◆ WHAT YOU WILL DO
The output is to match the entries below character for character.

Segment Start: GIVEN INFORMATION

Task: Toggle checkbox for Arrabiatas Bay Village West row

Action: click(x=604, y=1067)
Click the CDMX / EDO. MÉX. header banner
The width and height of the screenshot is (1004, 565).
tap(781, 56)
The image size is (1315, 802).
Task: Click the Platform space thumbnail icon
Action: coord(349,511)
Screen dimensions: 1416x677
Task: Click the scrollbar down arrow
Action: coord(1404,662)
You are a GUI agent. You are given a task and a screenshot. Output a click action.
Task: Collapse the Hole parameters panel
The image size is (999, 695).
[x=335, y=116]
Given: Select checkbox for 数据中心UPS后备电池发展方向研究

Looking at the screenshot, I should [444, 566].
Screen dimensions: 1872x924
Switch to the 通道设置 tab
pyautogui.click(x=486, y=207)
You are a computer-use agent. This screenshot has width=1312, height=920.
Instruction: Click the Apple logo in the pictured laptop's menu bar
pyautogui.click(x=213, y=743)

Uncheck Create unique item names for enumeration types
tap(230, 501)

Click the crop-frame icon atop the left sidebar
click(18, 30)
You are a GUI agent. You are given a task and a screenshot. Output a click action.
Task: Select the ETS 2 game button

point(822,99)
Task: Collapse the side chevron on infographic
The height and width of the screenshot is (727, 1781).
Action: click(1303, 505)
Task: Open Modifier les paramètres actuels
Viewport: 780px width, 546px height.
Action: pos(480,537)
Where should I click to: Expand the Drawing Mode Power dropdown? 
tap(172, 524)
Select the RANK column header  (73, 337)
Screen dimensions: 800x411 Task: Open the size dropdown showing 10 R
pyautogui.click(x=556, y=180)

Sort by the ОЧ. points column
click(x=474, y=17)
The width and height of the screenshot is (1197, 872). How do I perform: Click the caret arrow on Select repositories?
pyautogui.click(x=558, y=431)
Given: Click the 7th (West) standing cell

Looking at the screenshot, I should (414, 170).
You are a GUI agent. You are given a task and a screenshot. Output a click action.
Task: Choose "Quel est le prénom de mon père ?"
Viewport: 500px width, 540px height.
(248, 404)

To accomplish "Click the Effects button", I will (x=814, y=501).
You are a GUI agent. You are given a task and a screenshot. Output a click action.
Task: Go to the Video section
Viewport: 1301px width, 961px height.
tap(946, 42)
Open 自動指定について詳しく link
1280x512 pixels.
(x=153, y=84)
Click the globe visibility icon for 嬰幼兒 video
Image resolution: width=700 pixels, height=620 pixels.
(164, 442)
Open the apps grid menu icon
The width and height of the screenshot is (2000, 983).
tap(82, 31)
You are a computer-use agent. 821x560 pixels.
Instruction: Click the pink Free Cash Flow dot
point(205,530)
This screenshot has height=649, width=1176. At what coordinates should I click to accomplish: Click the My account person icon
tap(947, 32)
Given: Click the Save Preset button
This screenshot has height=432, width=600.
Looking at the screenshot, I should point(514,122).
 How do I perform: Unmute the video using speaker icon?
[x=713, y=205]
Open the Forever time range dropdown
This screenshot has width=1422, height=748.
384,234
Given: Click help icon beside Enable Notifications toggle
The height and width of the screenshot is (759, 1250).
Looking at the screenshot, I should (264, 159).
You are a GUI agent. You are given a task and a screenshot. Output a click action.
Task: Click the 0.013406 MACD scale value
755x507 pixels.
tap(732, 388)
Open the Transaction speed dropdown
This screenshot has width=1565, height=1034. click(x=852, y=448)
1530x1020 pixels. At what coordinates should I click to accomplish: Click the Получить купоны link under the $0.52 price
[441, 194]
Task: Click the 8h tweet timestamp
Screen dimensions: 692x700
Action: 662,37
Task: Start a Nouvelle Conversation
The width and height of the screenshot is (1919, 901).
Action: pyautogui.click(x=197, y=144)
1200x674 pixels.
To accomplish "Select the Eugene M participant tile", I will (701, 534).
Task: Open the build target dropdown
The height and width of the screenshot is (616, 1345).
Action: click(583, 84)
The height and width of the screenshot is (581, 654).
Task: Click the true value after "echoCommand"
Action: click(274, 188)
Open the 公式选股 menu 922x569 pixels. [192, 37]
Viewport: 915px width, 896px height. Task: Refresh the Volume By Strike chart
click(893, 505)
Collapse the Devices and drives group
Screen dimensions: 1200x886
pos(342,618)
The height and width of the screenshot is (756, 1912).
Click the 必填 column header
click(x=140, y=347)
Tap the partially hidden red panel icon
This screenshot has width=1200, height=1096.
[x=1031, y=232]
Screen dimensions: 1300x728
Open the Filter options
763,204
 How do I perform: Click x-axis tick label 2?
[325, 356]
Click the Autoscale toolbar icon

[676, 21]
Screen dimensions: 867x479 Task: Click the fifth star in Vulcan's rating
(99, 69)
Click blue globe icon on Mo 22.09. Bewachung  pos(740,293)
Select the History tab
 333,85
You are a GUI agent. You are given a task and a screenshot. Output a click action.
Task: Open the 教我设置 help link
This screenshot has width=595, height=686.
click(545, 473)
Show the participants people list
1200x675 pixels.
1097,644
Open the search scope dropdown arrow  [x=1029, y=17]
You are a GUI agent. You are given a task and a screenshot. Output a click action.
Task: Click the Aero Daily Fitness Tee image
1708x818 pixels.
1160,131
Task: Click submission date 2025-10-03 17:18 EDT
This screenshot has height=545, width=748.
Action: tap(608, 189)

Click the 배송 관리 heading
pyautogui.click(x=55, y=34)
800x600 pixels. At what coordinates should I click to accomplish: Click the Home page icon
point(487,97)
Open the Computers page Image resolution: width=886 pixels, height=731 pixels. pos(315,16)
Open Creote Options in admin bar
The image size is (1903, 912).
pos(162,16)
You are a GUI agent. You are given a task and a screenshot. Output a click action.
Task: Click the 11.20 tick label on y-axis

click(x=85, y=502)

Segment End: GIVEN INFORMATION

◆ ANSWER BELOW
Task: Toggle checkbox for Arrabiatas Bay Village West row

Action: click(x=604, y=1067)
Click the CDMX / EDO. MÉX. header banner
The width and height of the screenshot is (1004, 565).
tap(781, 56)
The image size is (1315, 802).
Task: Click the Platform space thumbnail icon
Action: coord(349,511)
Screen dimensions: 1416x677
Task: Click the scrollbar down arrow
Action: coord(1404,662)
You are a GUI agent. You are given a task and a screenshot. Output a click action.
Task: Collapse the Hole parameters panel
The image size is (999, 695).
[x=335, y=116]
Given: Select checkbox for 数据中心UPS后备电池发展方向研究

Looking at the screenshot, I should [444, 566].
Screen dimensions: 1872x924
Switch to the 通道设置 tab
pyautogui.click(x=486, y=207)
You are a computer-use agent. This screenshot has width=1312, height=920.
Instruction: Click the Apple logo in the pictured laptop's menu bar
pyautogui.click(x=213, y=743)

Uncheck Create unique item names for enumeration types
tap(230, 501)

Click the crop-frame icon atop the left sidebar
click(18, 30)
You are a GUI agent. You are given a task and a screenshot. Output a click action.
Task: Select the ETS 2 game button

point(822,99)
Task: Collapse the side chevron on infographic
The height and width of the screenshot is (727, 1781).
Action: click(1303, 505)
Task: Open Modifier les paramètres actuels
Viewport: 780px width, 546px height.
Action: pos(480,537)
Where should I click to: Expand the Drawing Mode Power dropdown? 
tap(172, 524)
Select the RANK column header  (73, 337)
Screen dimensions: 800x411 Task: Open the size dropdown showing 10 R
pyautogui.click(x=556, y=180)

Sort by the ОЧ. points column
click(x=474, y=17)
The width and height of the screenshot is (1197, 872). How do I perform: Click the caret arrow on Select repositories?
pyautogui.click(x=558, y=431)
Given: Click the 7th (West) standing cell

Looking at the screenshot, I should (414, 170).
You are a GUI agent. You are given a task and a screenshot. Output a click action.
Task: Choose "Quel est le prénom de mon père ?"
Viewport: 500px width, 540px height.
(248, 404)

To accomplish "Click the Effects button", I will (x=814, y=501).
You are a GUI agent. You are given a task and a screenshot. Output a click action.
Task: Go to the Video section
Viewport: 1301px width, 961px height.
tap(946, 42)
Open 自動指定について詳しく link
1280x512 pixels.
(x=153, y=84)
Click the globe visibility icon for 嬰幼兒 video
Image resolution: width=700 pixels, height=620 pixels.
(164, 442)
Open the apps grid menu icon
The width and height of the screenshot is (2000, 983).
tap(82, 31)
You are a computer-use agent. 821x560 pixels.
Instruction: Click the pink Free Cash Flow dot
point(205,530)
This screenshot has height=649, width=1176. At what coordinates should I click to accomplish: Click the My account person icon
tap(947, 32)
Given: Click the Save Preset button
This screenshot has height=432, width=600.
Looking at the screenshot, I should point(514,122).
 How do I perform: Unmute the video using speaker icon?
[x=713, y=205]
Open the Forever time range dropdown
This screenshot has width=1422, height=748.
384,234
Given: Click help icon beside Enable Notifications toggle
The height and width of the screenshot is (759, 1250).
Looking at the screenshot, I should (264, 159).
You are a GUI agent. You are given a task and a screenshot. Output a click action.
Task: Click the 0.013406 MACD scale value
755x507 pixels.
tap(732, 388)
Open the Transaction speed dropdown
This screenshot has width=1565, height=1034. click(x=852, y=448)
1530x1020 pixels. At what coordinates should I click to accomplish: Click the Получить купоны link under the $0.52 price
[441, 194]
Task: Click the 8h tweet timestamp
Screen dimensions: 692x700
Action: 662,37
Task: Start a Nouvelle Conversation
The width and height of the screenshot is (1919, 901).
Action: pyautogui.click(x=197, y=144)
1200x674 pixels.
To accomplish "Select the Eugene M participant tile", I will (701, 534).
Task: Open the build target dropdown
The height and width of the screenshot is (616, 1345).
Action: click(583, 84)
The height and width of the screenshot is (581, 654).
Task: Click the true value after "echoCommand"
Action: click(274, 188)
Open the 公式选股 menu 922x569 pixels. [192, 37]
Viewport: 915px width, 896px height. Task: Refresh the Volume By Strike chart
click(893, 505)
Collapse the Devices and drives group
Screen dimensions: 1200x886
pos(342,618)
The height and width of the screenshot is (756, 1912).
Click the 必填 column header
click(x=140, y=347)
Tap the partially hidden red panel icon
This screenshot has width=1200, height=1096.
[x=1031, y=232]
Screen dimensions: 1300x728
Open the Filter options
763,204
 How do I perform: Click x-axis tick label 2?
[325, 356]
Click the Autoscale toolbar icon

[676, 21]
Screen dimensions: 867x479 Task: Click the fifth star in Vulcan's rating
(99, 69)
Click blue globe icon on Mo 22.09. Bewachung  pos(740,293)
Select the History tab
 333,85
You are a GUI agent. You are given a task and a screenshot. Output a click action.
Task: Open the 教我设置 help link
This screenshot has width=595, height=686.
click(545, 473)
Show the participants people list
1200x675 pixels.
1097,644
Open the search scope dropdown arrow  [x=1029, y=17]
You are a GUI agent. You are given a task and a screenshot. Output a click action.
Task: Click the Aero Daily Fitness Tee image
1708x818 pixels.
1160,131
Task: Click submission date 2025-10-03 17:18 EDT
This screenshot has height=545, width=748.
Action: tap(608, 189)

Click the 배송 관리 heading
pyautogui.click(x=55, y=34)
800x600 pixels. At what coordinates should I click to accomplish: Click the Home page icon
point(487,97)
Open the Computers page Image resolution: width=886 pixels, height=731 pixels. pos(315,16)
Open Creote Options in admin bar
The image size is (1903, 912).
pos(162,16)
You are a GUI agent. You are given a task and a screenshot. Output a click action.
Task: Click the 11.20 tick label on y-axis

click(x=85, y=502)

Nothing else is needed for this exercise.